Dark J.R.R. Tolkien Poem About a Magical, Malevolent Woman to Be Republished
She "span dark spells with spider-craft, / and as she span she softly laughed."
J.R.R. Tolkien’s poem “The Lay of Aotrou and Itroun” has been out of print since it was published in The Welsh Review 71 years ago, but HarperCollins is republishing the poem as part of an anthology November 3rd.
In “The Lay of Aotrou and Itroun,” a couple desperate for a child seek the help of a witch (as one does), “who span dark spells with spider-craft” to make Autrou’s wife pregnant with twins. Aotrou later encounters the witch—transformed from a hag to a beautiful young woman—while riding through the forest. The witch tells Aotrou he must marry her or die, and he refuses her advances, dying three days later. His wife dies soon after of a broken heart, and their kids get a pretty bum deal too: “And if their children lived yet long, / or played in garden hale and strong, / they saw it not, nor found it sweet / their heart’s desire at last to meet.”
The lengthy poem, written in the tradition of the medieval lay, will be republished alongside Tolkien’s other poems about “the Corrigan” (a term for fairies in Breton folklore). The epic, 200-page poem “The Fall of Arthur” will also be included in the collection.
HarperCollins says the Corrigan in “The Lay of Aotrou and Itroun” can even be seen as an early version of Galadriel from Tolkien’s Lord of the Rings:
“The sequence shows the Corrigan’s increasingly powerful presence, as she takes an ever more active role in the lives of Aotrou and Itroun … She would finally emerge, changed in motive and character but still recognisable, in The Lord of the Rings as the beautiful and terrible Lady of the Golden Wood, the Elven queen Galadriel.”

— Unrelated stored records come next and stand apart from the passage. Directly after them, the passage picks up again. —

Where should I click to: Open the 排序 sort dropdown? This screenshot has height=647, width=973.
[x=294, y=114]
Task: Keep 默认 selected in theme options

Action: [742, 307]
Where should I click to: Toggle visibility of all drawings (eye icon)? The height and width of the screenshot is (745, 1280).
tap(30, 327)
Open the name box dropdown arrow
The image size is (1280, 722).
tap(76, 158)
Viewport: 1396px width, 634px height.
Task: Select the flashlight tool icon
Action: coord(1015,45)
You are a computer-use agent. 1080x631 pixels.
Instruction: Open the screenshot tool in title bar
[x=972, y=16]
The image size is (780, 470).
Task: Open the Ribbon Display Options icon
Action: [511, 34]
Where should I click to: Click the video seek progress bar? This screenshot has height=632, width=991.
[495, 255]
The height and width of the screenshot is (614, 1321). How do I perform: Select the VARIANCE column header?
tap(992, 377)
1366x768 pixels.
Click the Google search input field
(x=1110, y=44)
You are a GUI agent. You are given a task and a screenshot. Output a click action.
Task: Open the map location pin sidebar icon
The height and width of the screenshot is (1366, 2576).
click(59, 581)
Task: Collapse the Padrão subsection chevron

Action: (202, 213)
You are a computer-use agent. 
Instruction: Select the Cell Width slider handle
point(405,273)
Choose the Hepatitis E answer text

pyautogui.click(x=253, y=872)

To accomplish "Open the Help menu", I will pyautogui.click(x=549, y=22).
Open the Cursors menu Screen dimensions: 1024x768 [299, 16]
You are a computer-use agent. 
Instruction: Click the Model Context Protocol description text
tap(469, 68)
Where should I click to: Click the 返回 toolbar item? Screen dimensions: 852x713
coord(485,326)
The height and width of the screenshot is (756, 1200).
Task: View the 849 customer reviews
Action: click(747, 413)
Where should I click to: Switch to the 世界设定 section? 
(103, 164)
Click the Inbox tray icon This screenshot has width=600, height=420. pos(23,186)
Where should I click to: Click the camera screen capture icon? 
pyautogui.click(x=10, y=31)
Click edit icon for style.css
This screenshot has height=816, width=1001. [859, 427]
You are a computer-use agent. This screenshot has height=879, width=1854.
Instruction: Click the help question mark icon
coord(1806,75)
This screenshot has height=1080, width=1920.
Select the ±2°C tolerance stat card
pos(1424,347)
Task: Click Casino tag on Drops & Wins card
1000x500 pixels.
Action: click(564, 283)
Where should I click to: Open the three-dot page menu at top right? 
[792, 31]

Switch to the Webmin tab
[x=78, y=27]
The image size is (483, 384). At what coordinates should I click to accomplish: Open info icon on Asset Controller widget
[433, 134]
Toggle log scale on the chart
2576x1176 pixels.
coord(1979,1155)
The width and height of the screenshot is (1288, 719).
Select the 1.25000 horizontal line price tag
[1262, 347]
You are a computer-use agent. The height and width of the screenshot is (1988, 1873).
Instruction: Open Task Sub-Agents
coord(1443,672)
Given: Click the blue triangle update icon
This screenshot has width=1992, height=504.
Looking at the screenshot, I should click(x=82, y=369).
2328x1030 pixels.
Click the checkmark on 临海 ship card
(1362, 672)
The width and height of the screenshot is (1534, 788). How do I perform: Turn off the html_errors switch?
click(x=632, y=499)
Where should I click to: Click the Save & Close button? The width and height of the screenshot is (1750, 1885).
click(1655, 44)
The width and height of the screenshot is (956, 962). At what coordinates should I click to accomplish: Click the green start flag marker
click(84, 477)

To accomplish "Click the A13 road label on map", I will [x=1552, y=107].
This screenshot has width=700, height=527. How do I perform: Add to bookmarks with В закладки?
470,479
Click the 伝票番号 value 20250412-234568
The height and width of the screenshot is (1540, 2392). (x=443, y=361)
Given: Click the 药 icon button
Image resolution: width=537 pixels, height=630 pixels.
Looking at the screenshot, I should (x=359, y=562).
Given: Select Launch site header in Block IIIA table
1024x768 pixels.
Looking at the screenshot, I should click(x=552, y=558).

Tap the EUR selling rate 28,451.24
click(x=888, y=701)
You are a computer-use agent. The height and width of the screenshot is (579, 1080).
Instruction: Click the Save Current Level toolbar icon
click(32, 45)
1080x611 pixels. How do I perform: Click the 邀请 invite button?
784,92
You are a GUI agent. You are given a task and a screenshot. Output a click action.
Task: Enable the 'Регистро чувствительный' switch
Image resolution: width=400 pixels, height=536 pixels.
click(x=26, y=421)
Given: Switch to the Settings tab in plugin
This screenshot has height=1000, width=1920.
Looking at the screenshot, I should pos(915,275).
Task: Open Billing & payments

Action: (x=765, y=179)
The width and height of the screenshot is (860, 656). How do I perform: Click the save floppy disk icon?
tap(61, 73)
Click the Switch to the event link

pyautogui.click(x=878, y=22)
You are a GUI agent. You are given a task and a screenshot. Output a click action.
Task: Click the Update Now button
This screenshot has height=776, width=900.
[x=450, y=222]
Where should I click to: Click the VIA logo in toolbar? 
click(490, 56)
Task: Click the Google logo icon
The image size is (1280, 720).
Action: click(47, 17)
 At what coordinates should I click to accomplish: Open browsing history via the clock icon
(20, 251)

Tolkien scholar Verlyn Flieger is editing and prefacing the new edition, and told The Guardian readers can expect the poem to be “dark, powerful, compelling, a significant departure from the Tolkien we think we know.” Flieger promises “Aotrou and Itroun” will show Tolkien’s fascination with “the dark side of what he called Faerie, the perilous realm or Otherworld of enchantment,” as well as “his most developed example of a folklore archetype I will call The Dark Lady, the beautiful but malevolent fay or fairy who preys upon humans.”
HarperCollins’ new collection sounds awesome, and The Dark Lady seems like she’d be really fun to get a drink with. All shall love her and despair!